>>>

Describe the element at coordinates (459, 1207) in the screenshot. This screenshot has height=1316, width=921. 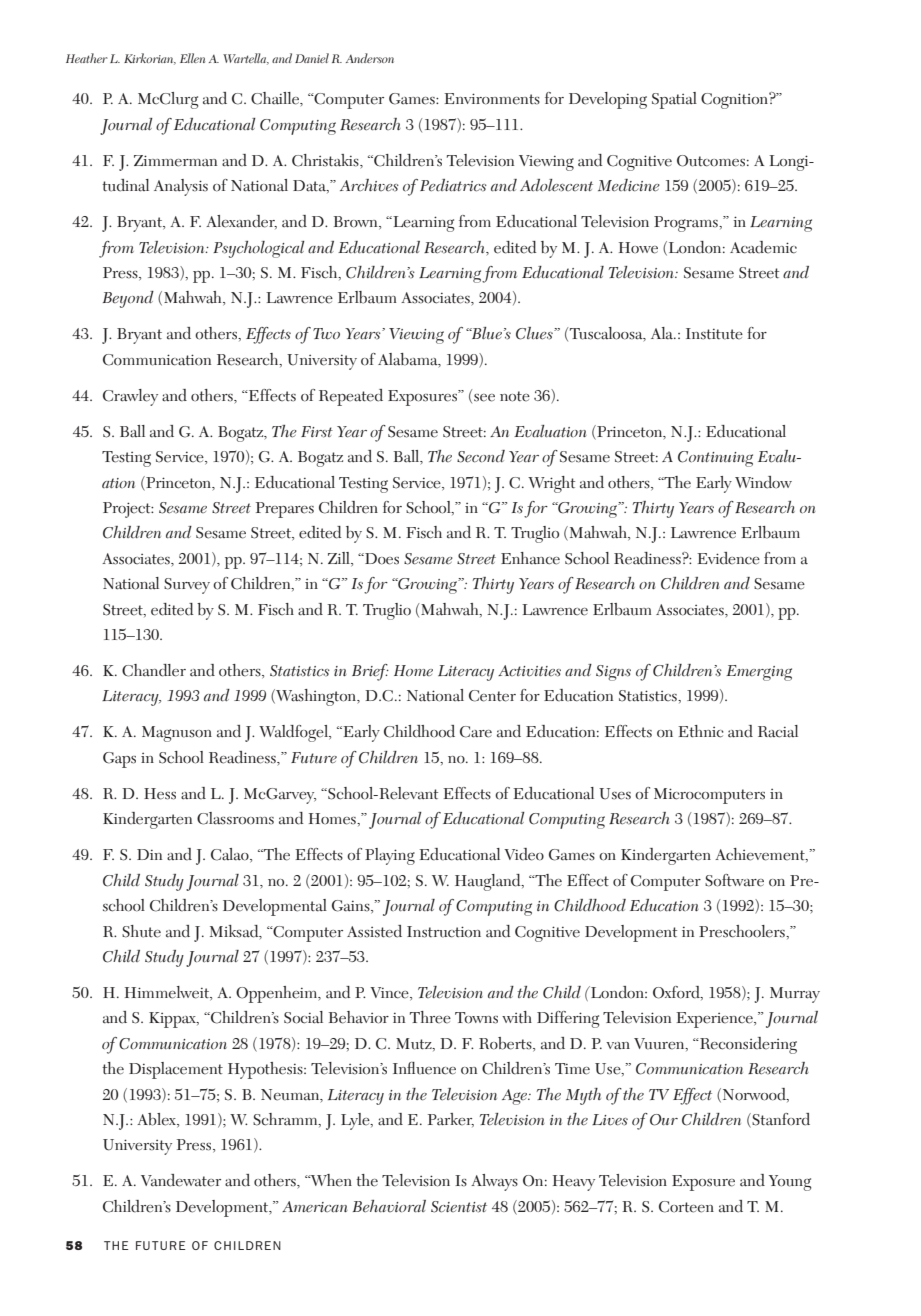
I see `Scientist` at that location.
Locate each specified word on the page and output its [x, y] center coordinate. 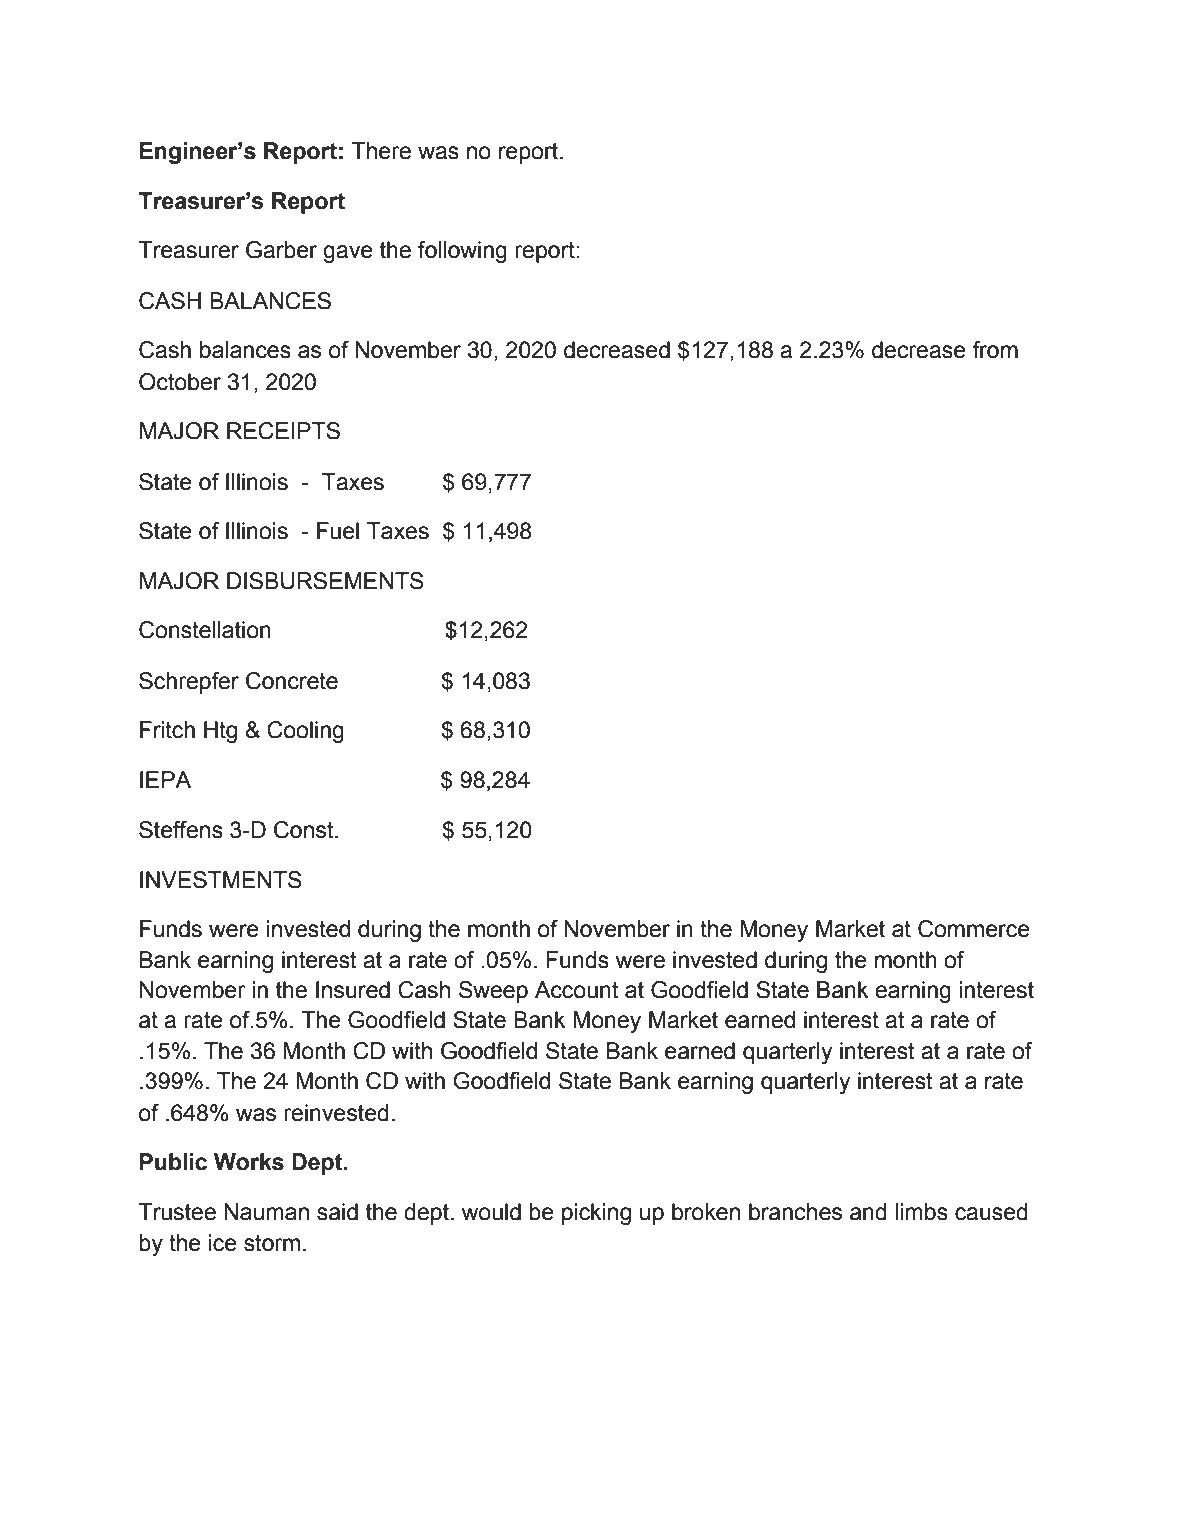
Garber [281, 250]
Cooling [305, 732]
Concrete [292, 681]
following [462, 252]
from [995, 350]
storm [272, 1243]
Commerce [974, 929]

<<<

» Objective: Could you rewrite all of the material above with every "screenshot" changed to "image" and nothing else altered? Omit the pictures.

» Solution for this exercise:
Describe the element at coordinates (459, 1207) in the image. This image has height=1316, width=921. 
I see `Scientist` at that location.
Locate each specified word on the page and output its [x, y] center coordinate. 
Garber [281, 250]
Cooling [305, 732]
Concrete [292, 681]
following [462, 252]
from [995, 350]
storm [272, 1243]
Commerce [974, 929]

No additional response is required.